##### Extrait du texte #####

La motivation pour refuser l’atténuante de la bonne collaboration était lacunaire et insuffisante. En outre, elle omettait de prendre en compte la situation personnelle du recourant et les circonstances particulières - telles qu’exposées dans le recours et le fait que son fils décédé l’épaulait grandement dans la gestion des affaires courantes de la société - l’ayant empêché de fournir les informations aussi vite qu’il l’aurait souhaité. Les pièces produites avaient permis à l’AFC-GE de clore le dossier et de procéder aux reprises d’impôt dans un délai de deux ans, lequel apparaissait raisonnable dans le contexte d’un tel dossier.

14.         Par duplique du 4 juin 2024, l’AFC-GE a persisté dans les considérants et les conclusions de sa réponse du 15 mars 2024. En l’occurrence, le recourant, en sa qualité d’organe, avait été poursuivi pour la soustraction et la tentative de soustraction en matière d’impôt sur le bénéfice et le capital de la société. Il était ainsi, dans le cadre de l’infraction commise par la personne morale, participant accessoire. Or, dans le cadre de la présente procédure, il était poursuivi en raison d’une soustraction en matière d’impôt sur le revenu et sur la fortune dont il était l’auteur principal. On était donc en présence de deux comportements distincts punissables, justifiant à chaque fois une sanction, sans que le principe ne bis in idem ne soit violé.

##### Documentation fournie #####

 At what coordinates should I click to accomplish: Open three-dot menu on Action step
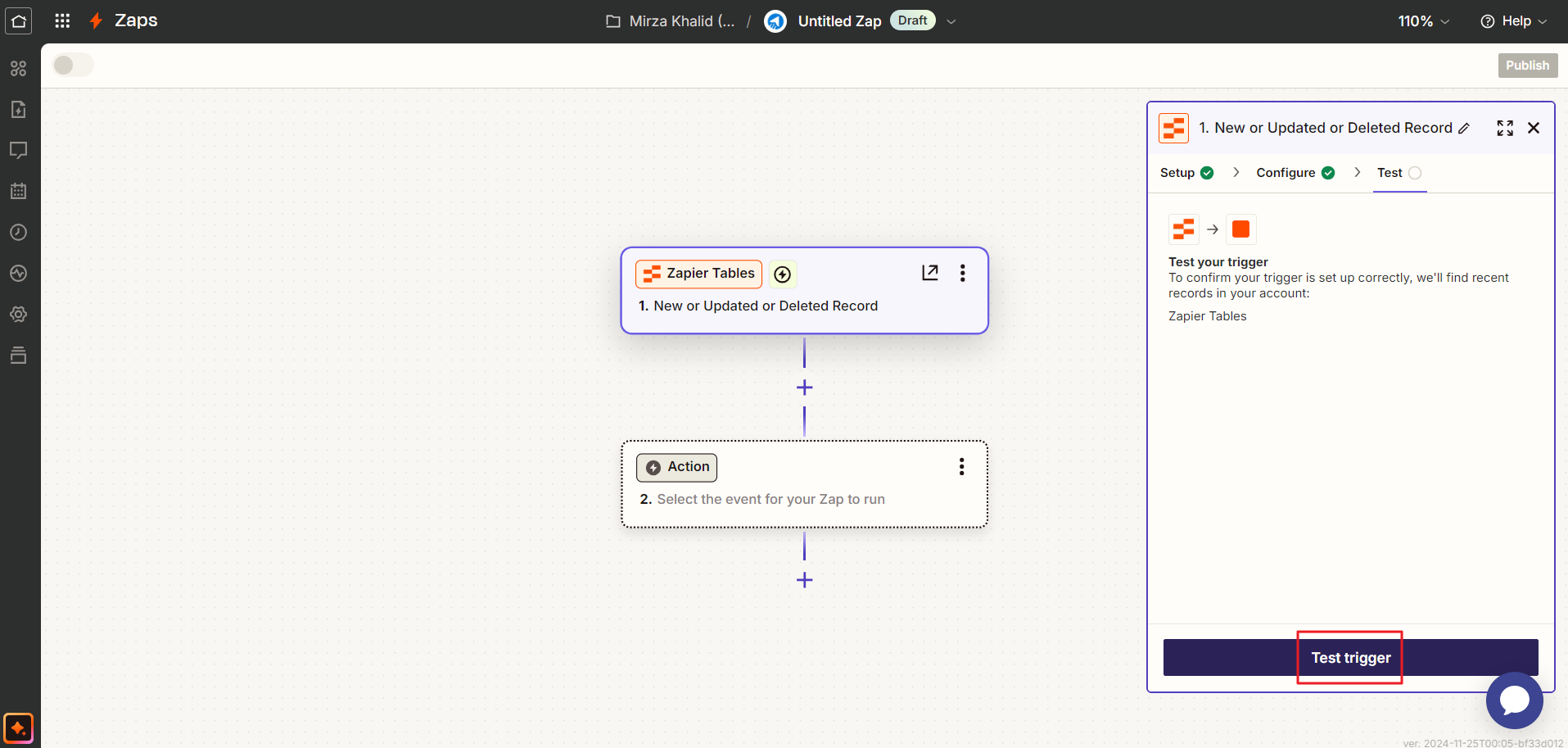pos(962,467)
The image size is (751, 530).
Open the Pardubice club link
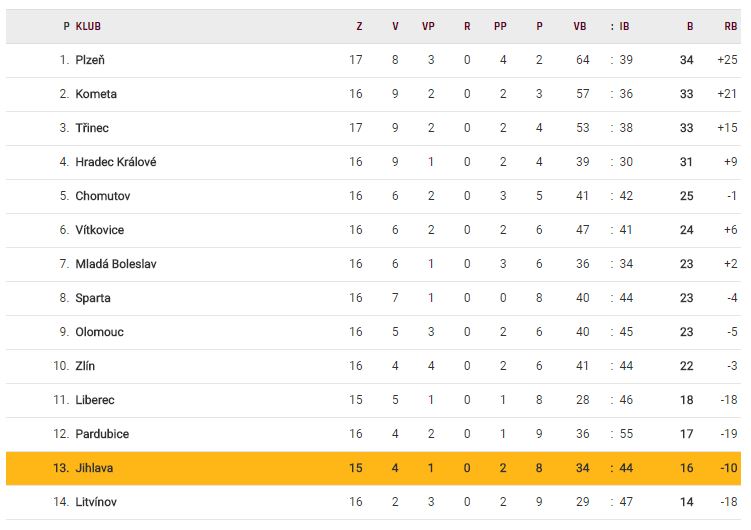pos(102,434)
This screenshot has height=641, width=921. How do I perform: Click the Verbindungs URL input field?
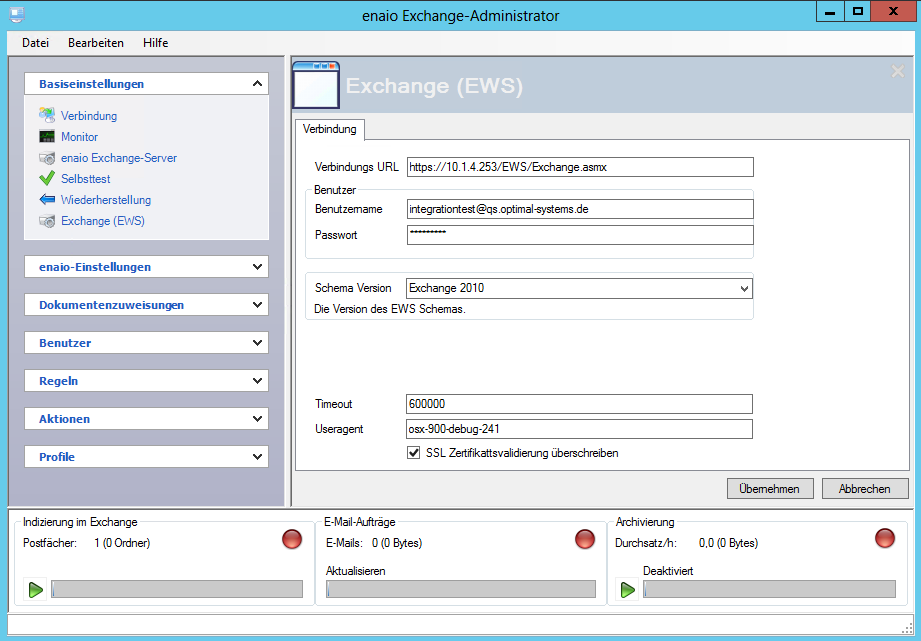tap(579, 168)
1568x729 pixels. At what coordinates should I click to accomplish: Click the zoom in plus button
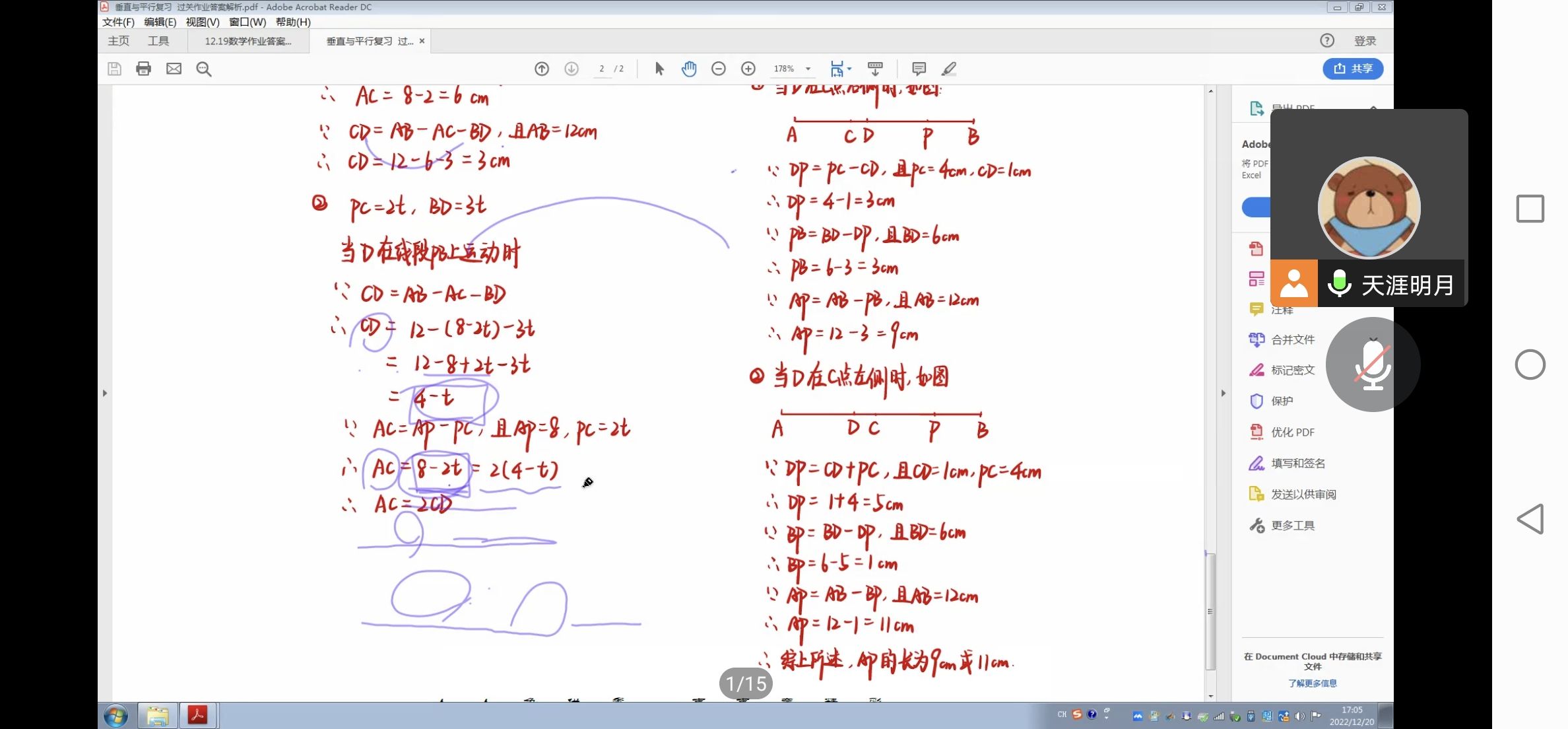click(x=748, y=69)
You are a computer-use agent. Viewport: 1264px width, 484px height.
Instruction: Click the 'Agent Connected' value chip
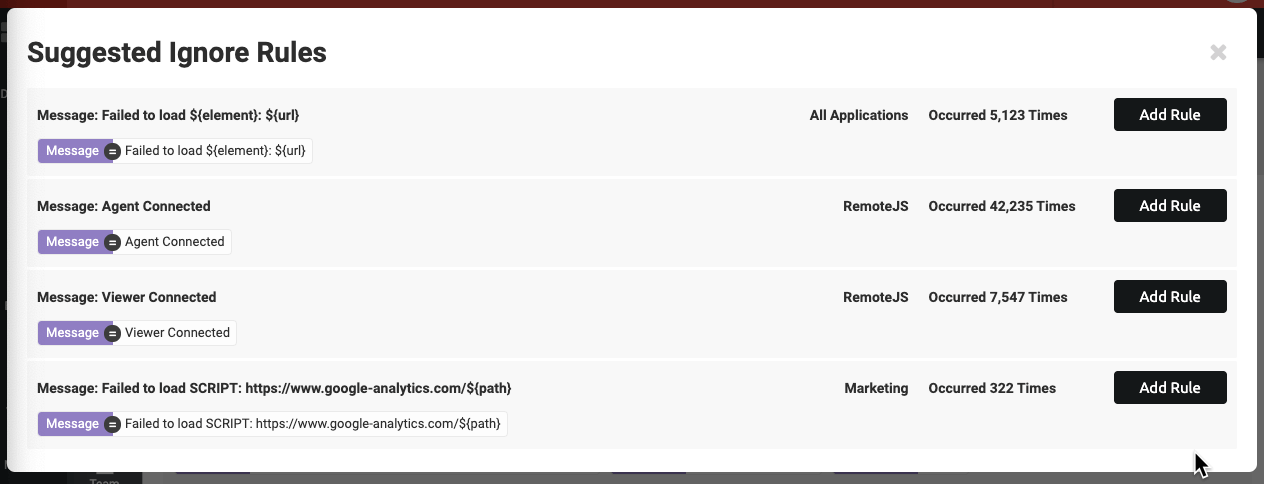[174, 242]
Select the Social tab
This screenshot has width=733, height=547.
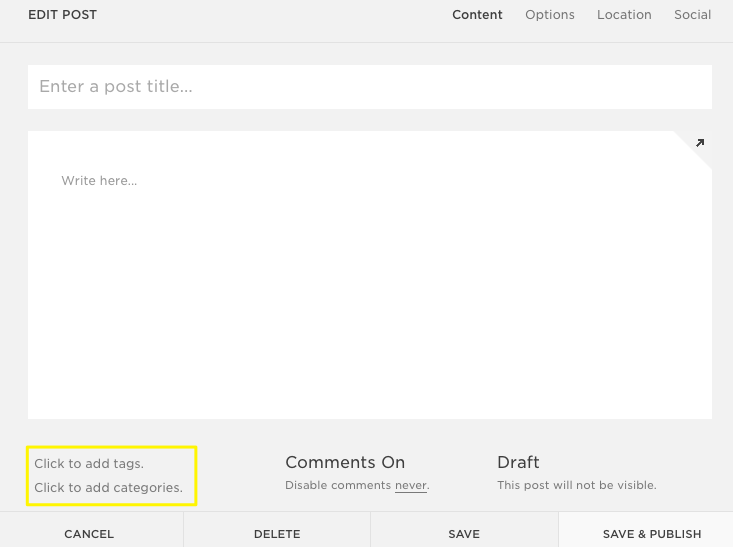click(692, 15)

#####

Consignes >>
1 - Répondez aux questions suivantes à partir de l'extrait sur le recours fiscal :
(a) Selon le recours, qui épaulait grandement le recourant dans la gestion des affaires courantes de la société ?
(b) Dans quel délai l'AFC-GE a-t-elle procédé aux reprises d'impôt ?
(c) À quelle date l'AFC-GE a-t-elle déposé sa duplique ?
2 - Donnez la suite de l'extrait sur le recours fiscal à partir de sa dernière phrase.

Corrigé de l'exercice >>
1 -
(a) Son fils décédé.
(b) Dans un délai de deux ans.
(c) Le 4 juin 2024.

2 -
15.         Pour le surplus, les griefs et arguments formulés par les parties, ainsi que les éléments résultant des pièces versées à la procédure, seront repris et discutés, en tant que de besoin, dans la partie « en droit » ci-dessous (cf. à cet égard arrêt du Tribunal fédéral 2C_831/ 2019 du 8 juin 2020 consid. 2.1 et les références citées).


 

EN DROIT

1.             Le Tribunal administratif de première instance connaît des recours dirigés, comme en l’espèce, contre les décisions sur réclamation de l’administration fiscale cantonale (art. 115 al. 2 et 116 al. 1 de la loi sur l’organisation judiciaire du 26 septembre 2010 - LOJ - E 2 05 ; art. 49 de la loi de procédure fiscale du 4 octobre 2001 - LPFisc - D 3 17 ; art. 140 de la loi fédérale sur l’impôt fédéral direct du 14 décembre 1990 - LIFD - RS 642.11).

2.             Interjeté en temps utile et dans les formes prescrites devant la juridiction compétente, le recours est recevable au sens des art. 49 LPFisc et 140 LIFD.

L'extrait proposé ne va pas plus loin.